Lehrer noted that the dirt would be put back as the ore is extracted.
“We all know this is not pit mining, but we want a proper closing,” he said. “We don’t want the site to look like a heavy-industry wasteland. Thousands of visitors walk for hours in the Timna Reserve hills just north.”
Benit and Lehrer voiced concerns over the economics involved in pushing ahead with the mining. The Ahmsa company is heralding the creation of some 400 new jobs for workers and engineers.
“Let’s be honest, there are not several hundred engineers sitting around Eilat and the kibbutzim waiting to be hired,” Benit said, “so people will come from elsewhere to fill the jobs. But the original figure was 700 jobs, and now I hear it is 400.”
Lehrer said that “when copper prices crash, if the mine suddenly closes, we want there to be a provision in the budget to re-landscape the hills after closing.”
Asa Fishel, a 20-year resident of Kibbutz Grofit, about nine miles north of the mines, said he trusts the regional council people on the environmental side.
“I know Dorit, and she will do what’s best for the region,” Fishel said.
But, he added, once the environmental issues have been addressed, another problem will remian.
“Housing is critical in the Arava Valley and even in Eilat,” said Fishel, the acting general secretary of his kibbutz. “The bottom line is that the kibbutzim have built next to nothing beyond limited housing for members for years. People come to me as secretary with housing requests, so I can tell you for sure that there are no available apartments here or on the other kibbutzim in the area during holidays and all summer.”
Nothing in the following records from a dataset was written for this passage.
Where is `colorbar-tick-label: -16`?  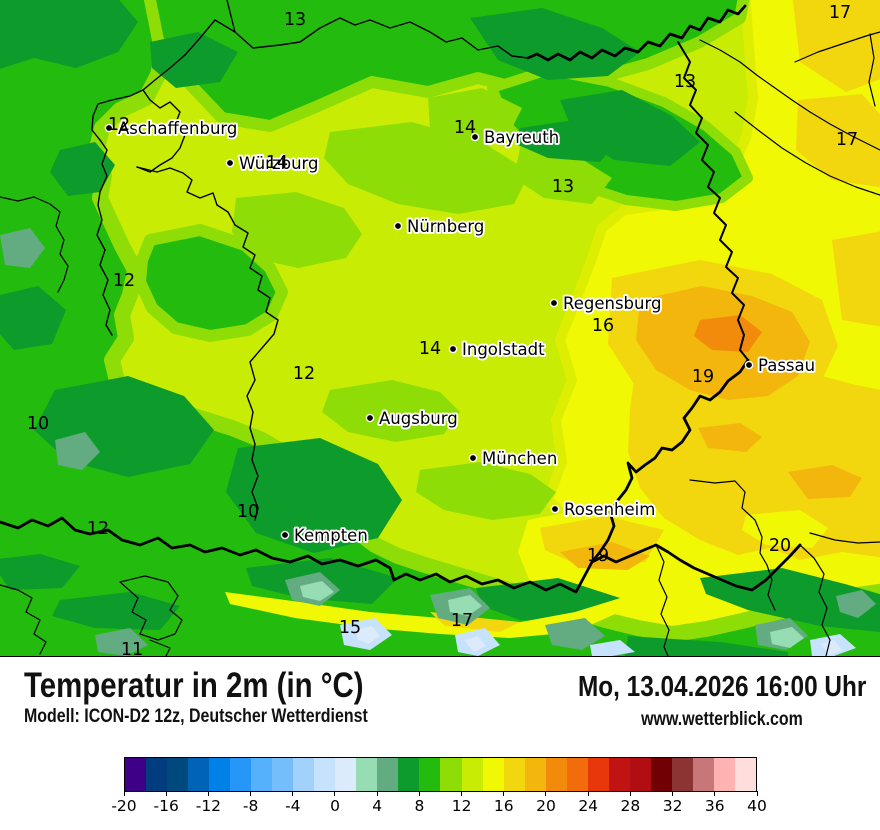 colorbar-tick-label: -16 is located at coordinates (166, 806).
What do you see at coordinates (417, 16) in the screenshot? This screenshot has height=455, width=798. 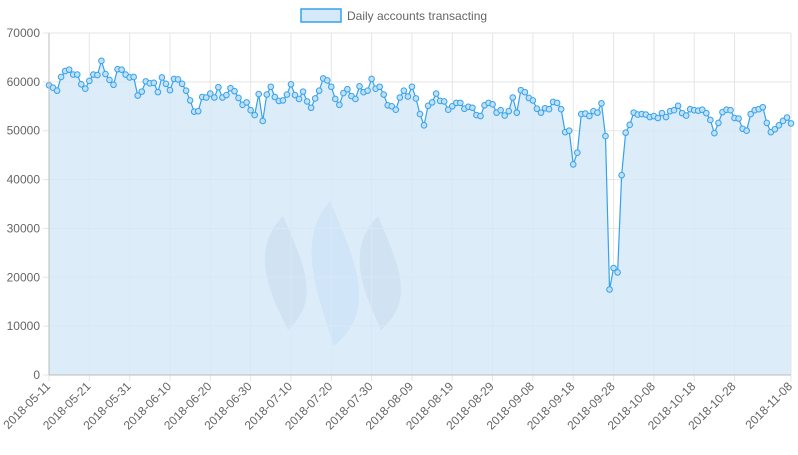 I see `legend-label: Daily accounts transacting` at bounding box center [417, 16].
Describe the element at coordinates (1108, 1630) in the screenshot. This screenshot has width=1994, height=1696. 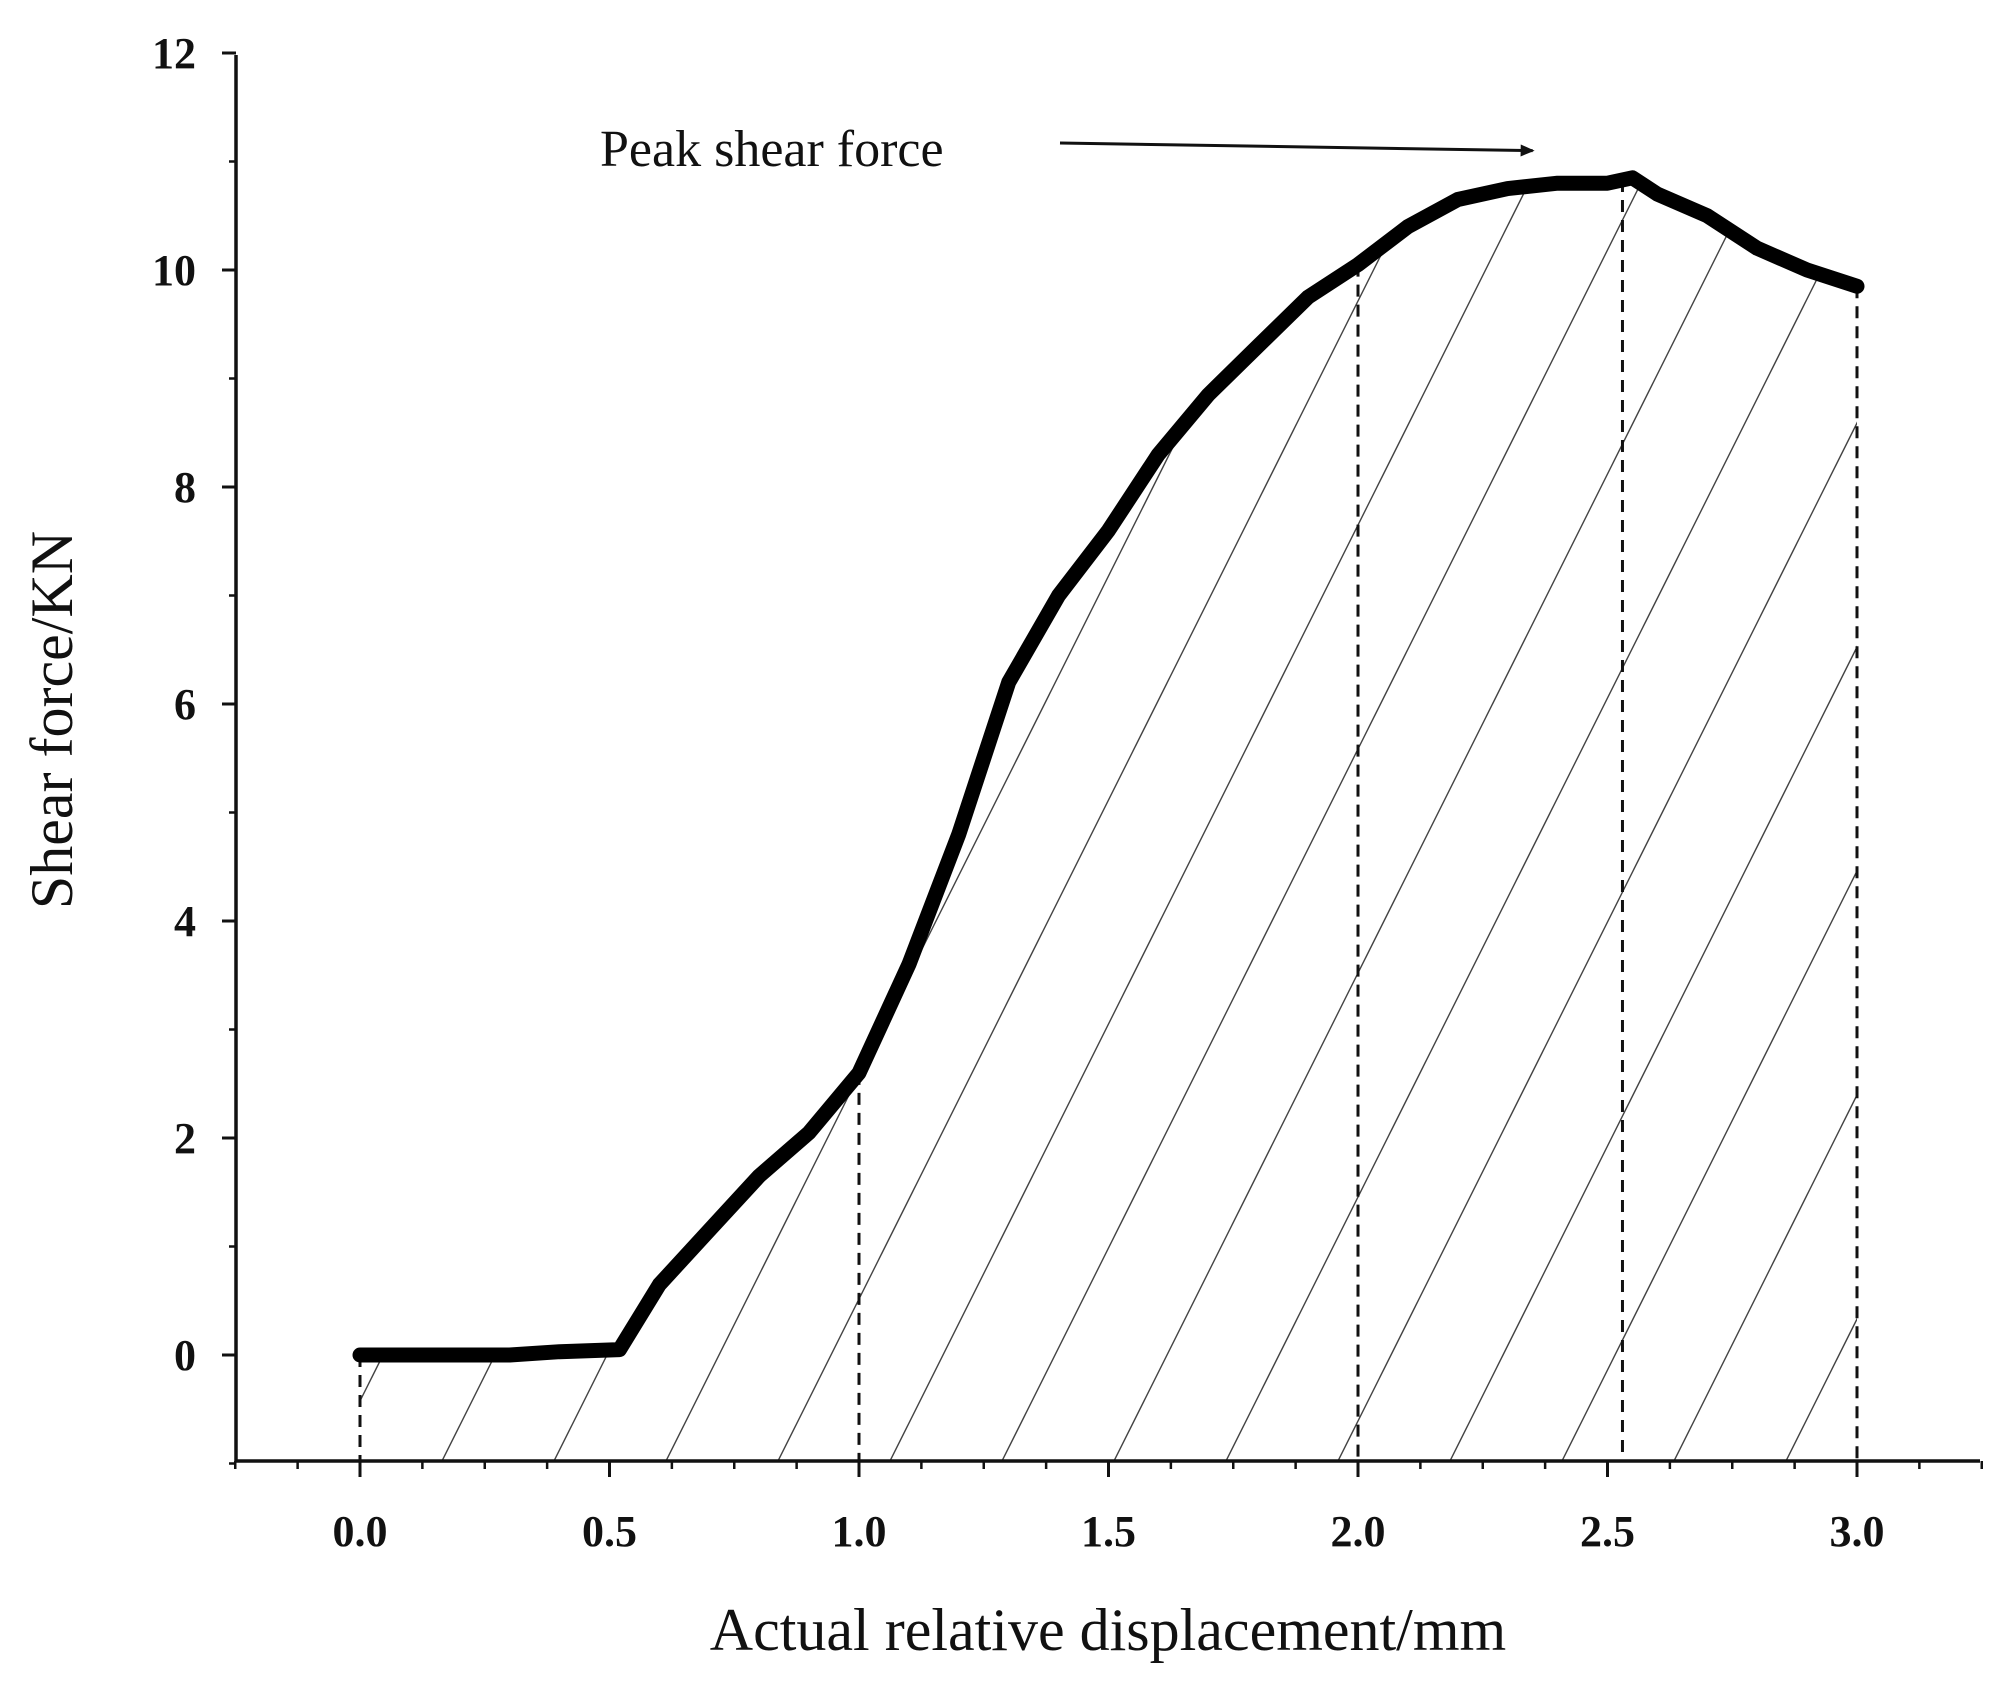
I see `x-axis-title: Actual relative displacement/mm` at that location.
Fishel added that apartments are available in Eilat, but not 400 of them – not even 100.
“There are hotels, lots of them in Eilat, but at certain times they are full of French tourists and other Europeans,” he said.
“It’s funny, I know we have missed the boat on building housing down here for both visitors and residents, and this situation drives the point home. We simply have not made the necessary investment down here, and once mining engineers are knocking on the doors looking for housing, it may be too late.”